Irreversible water degassing, connected with periodic entrapment of pore air and formation of bubbles after the wetting of unsaturated sediments, followed by the subsequent release of air from the bubbles after the sediments dry, is proposed as a possible mechanism for the precipitation of calcium carbonate in the vadose zone. The process involves an initial stage during rainy periods, when pore air may be entrapped due to preferential water flow in large pores. Equilibration of the water-air system causes pressure in the entrapped-air bubbles to decrease to a value close to the sum of atmospheric and capillary pressure (40-95% of atmospheric pressure). This pressure decrease leads to degassing of pore water adjacent to the bubbles, bubble expansion, and a shift in the equilibrium of all aqueous reactions involving dissolved gases. In particular, the degassing must accelerate carbonate precipitation.
A second stage develops when entrapped air is released during lowering of the groundwater table and/or drying of sediment. Release of entrapped air that has been subjected to a pressure lower than atmospheric, should draw in a portion of free pore air towards the water-air interface. That free pore air has a lower gas concentration compared to that in the released air, which causes fast mixing between the two. In addition, transfer of a portion of the degassed water towards the groundwater occurs. In combination, these processes cause the degassing and corresponding geochemical processes in the zone of air entrapment and release to be irreversible.

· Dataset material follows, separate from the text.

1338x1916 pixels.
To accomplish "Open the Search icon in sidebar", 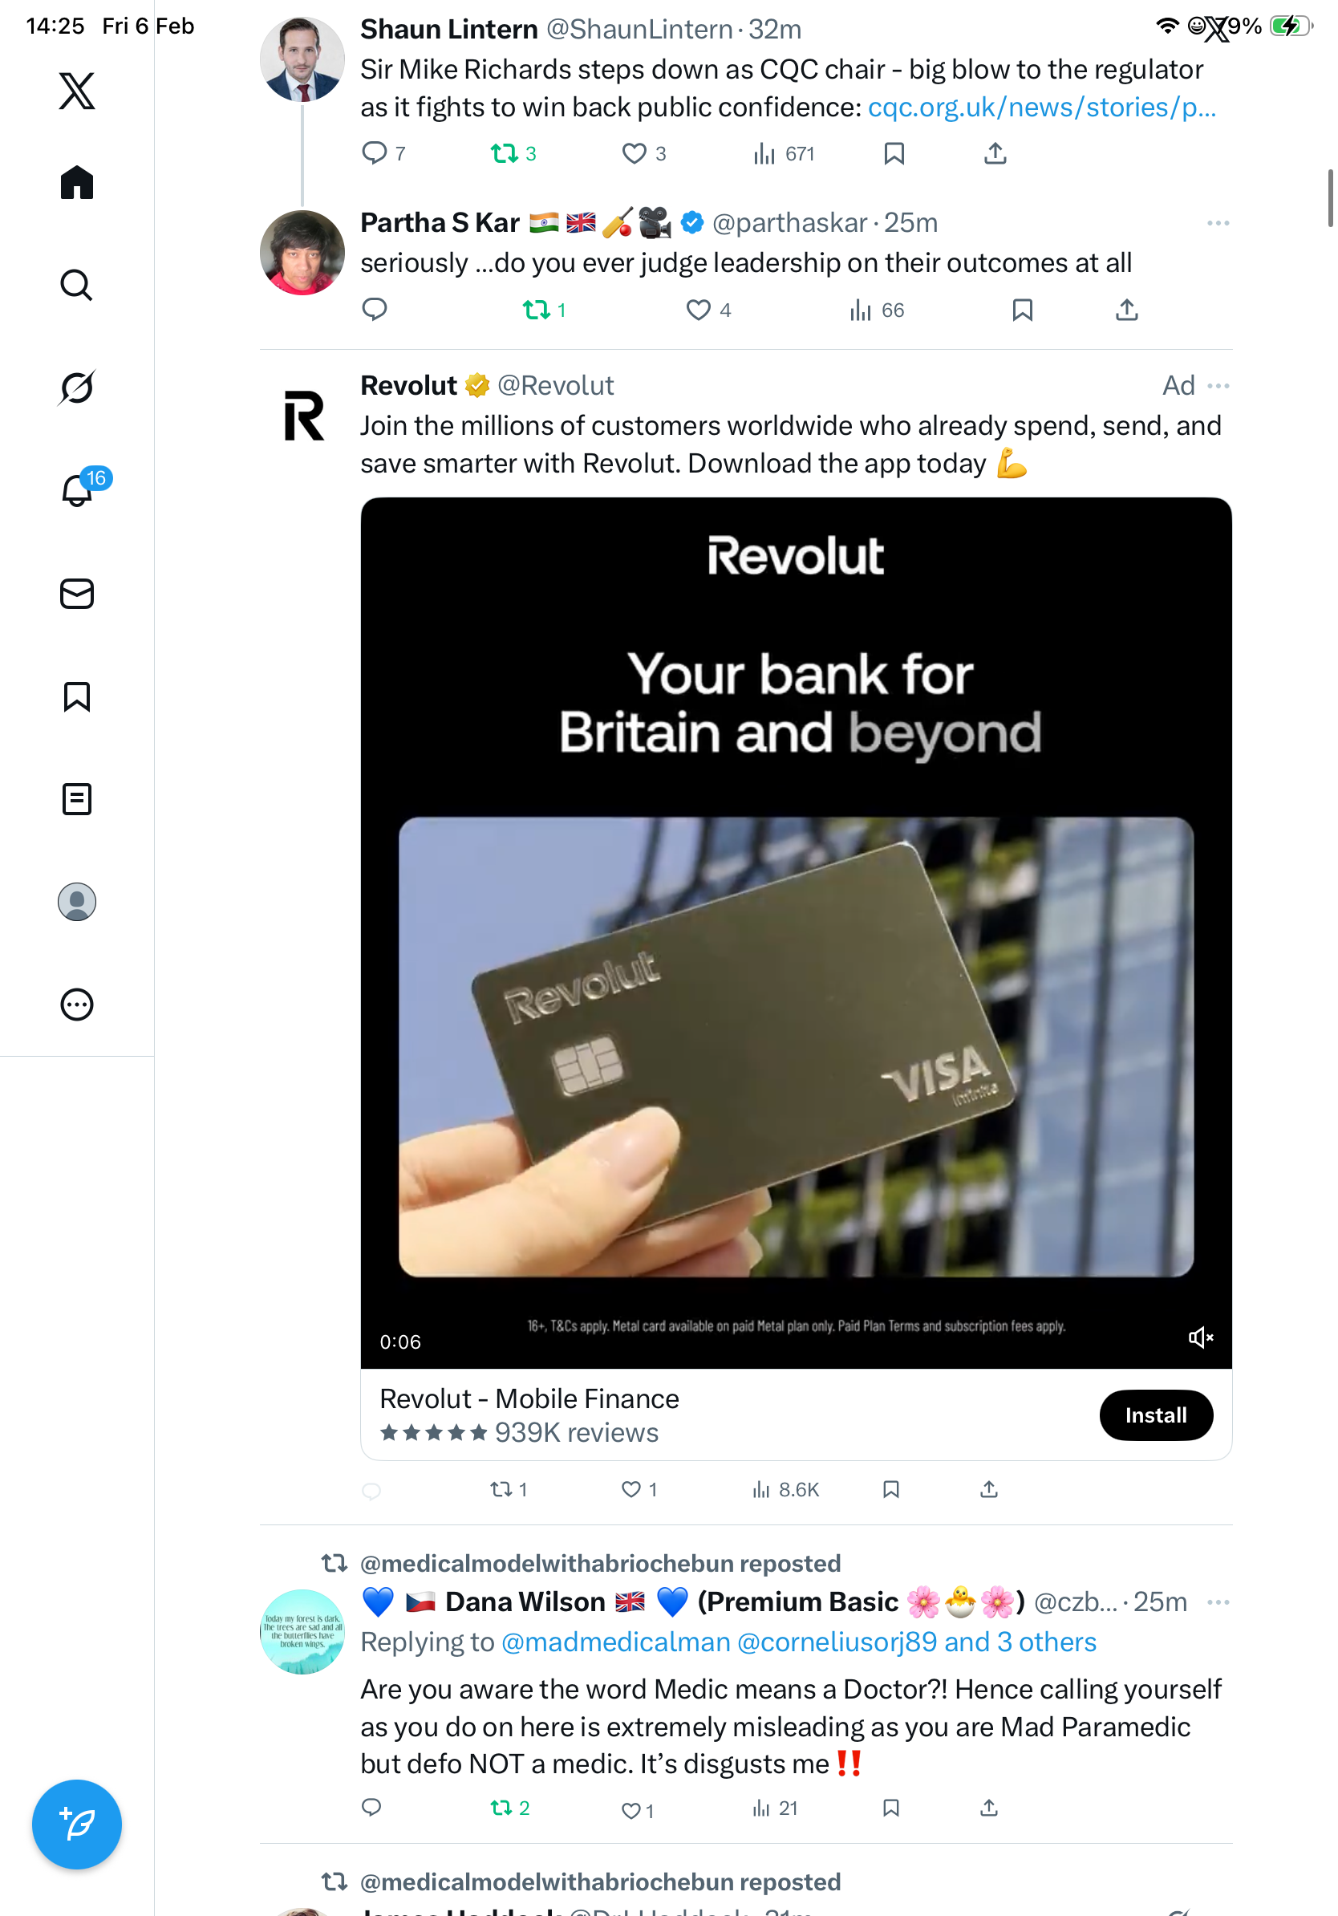I will (x=77, y=285).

The proposed degassing mechanism of carbonate precipitation may take place in the wetting-front zone that passes through unsaturated sediments, from the land surface downwards, after rainy periods. This mechanism may also occur at the upper boundary of the fluctuating capillary fringe of phreatic aquifers, including perched groundwater periodically formed within unsaturated sediments that lie upon more clayey (less permeable) layers. For a sandy capillary fringe, the minimum rate of carbonate precipitation by this mechanism is estimated in a wide range of 120 to 175,200 mg m−2 yr−1. At these rates, within a 1 m zone of capillary-fringe fluctuations, sand might become cemented until pourability is lost for from 800 to 1,170,000 years.